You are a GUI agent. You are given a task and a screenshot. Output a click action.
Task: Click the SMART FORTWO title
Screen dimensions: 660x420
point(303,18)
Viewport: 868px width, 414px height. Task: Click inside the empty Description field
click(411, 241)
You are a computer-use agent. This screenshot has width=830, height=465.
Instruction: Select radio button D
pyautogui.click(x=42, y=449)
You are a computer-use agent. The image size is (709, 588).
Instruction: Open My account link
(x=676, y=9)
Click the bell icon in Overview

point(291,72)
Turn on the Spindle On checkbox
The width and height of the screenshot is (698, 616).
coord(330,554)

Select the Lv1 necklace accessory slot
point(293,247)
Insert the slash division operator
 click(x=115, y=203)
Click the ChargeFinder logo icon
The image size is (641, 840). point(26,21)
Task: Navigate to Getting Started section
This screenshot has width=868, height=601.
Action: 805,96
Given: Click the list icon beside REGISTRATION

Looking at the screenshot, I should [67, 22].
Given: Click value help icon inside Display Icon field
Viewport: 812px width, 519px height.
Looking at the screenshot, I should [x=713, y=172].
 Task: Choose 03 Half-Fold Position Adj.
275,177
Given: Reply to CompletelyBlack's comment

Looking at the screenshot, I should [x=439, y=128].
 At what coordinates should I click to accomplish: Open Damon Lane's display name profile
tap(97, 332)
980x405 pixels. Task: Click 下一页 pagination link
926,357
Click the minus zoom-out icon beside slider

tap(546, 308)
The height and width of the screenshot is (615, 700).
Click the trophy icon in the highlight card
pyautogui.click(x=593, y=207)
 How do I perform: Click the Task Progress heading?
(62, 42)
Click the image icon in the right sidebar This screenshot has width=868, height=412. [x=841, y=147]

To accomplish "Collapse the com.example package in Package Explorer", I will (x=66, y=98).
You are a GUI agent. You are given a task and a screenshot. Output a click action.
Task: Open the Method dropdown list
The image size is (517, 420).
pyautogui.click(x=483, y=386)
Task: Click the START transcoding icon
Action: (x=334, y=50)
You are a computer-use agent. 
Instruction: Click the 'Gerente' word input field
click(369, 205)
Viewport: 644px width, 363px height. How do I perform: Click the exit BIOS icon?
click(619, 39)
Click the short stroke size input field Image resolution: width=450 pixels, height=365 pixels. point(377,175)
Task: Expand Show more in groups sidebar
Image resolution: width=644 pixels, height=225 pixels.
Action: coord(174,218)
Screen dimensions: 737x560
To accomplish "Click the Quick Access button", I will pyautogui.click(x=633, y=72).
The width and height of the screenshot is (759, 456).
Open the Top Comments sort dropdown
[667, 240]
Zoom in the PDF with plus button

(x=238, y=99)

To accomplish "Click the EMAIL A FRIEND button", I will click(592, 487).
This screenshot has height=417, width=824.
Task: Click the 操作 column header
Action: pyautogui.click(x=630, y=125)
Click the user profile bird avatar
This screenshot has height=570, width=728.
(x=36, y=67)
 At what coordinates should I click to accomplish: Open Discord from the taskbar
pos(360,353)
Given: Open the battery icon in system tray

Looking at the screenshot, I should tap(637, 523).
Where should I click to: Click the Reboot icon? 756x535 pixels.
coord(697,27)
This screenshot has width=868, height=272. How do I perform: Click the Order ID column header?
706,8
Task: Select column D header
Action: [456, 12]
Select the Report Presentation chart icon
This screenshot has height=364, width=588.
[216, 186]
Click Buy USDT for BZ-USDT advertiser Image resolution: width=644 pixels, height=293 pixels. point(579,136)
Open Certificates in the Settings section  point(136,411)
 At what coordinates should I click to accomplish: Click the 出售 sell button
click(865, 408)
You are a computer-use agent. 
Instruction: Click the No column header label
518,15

******************************

Exercise requirements
Please retype the data exactly as it stands, from its first line down to the line that contains "Task: Open the Method dropdown list", then stop.

Problem solution
You are a GUI agent. You are given a task and a screenshot. Output a click action.
Task: Click the SMART FORTWO title
Screen dimensions: 660x420
point(303,18)
Viewport: 868px width, 414px height. Task: Click inside the empty Description field
click(411, 241)
You are a computer-use agent. This screenshot has width=830, height=465.
Instruction: Select radio button D
pyautogui.click(x=42, y=449)
You are a computer-use agent. The image size is (709, 588).
Instruction: Open My account link
(x=676, y=9)
Click the bell icon in Overview

point(291,72)
Turn on the Spindle On checkbox
The width and height of the screenshot is (698, 616).
coord(330,554)

Select the Lv1 necklace accessory slot
point(293,247)
Insert the slash division operator
 click(x=115, y=203)
Click the ChargeFinder logo icon
The image size is (641, 840). point(26,21)
Task: Navigate to Getting Started section
This screenshot has width=868, height=601.
Action: 805,96
Given: Click the list icon beside REGISTRATION

Looking at the screenshot, I should [67, 22].
Given: Click value help icon inside Display Icon field
Viewport: 812px width, 519px height.
Looking at the screenshot, I should [x=713, y=172].
 Task: Choose 03 Half-Fold Position Adj.
275,177
Given: Reply to CompletelyBlack's comment

Looking at the screenshot, I should [x=439, y=128].
 At what coordinates should I click to accomplish: Open Damon Lane's display name profile
tap(97, 332)
980x405 pixels. Task: Click 下一页 pagination link
926,357
Click the minus zoom-out icon beside slider

tap(546, 308)
The height and width of the screenshot is (615, 700).
Click the trophy icon in the highlight card
pyautogui.click(x=593, y=207)
 How do I perform: Click the Task Progress heading?
(62, 42)
Click the image icon in the right sidebar This screenshot has width=868, height=412. [x=841, y=147]

To accomplish "Collapse the com.example package in Package Explorer", I will (x=66, y=98).
You are a GUI agent. You are given a task and a screenshot. Output a click action.
Task: Open the Method dropdown list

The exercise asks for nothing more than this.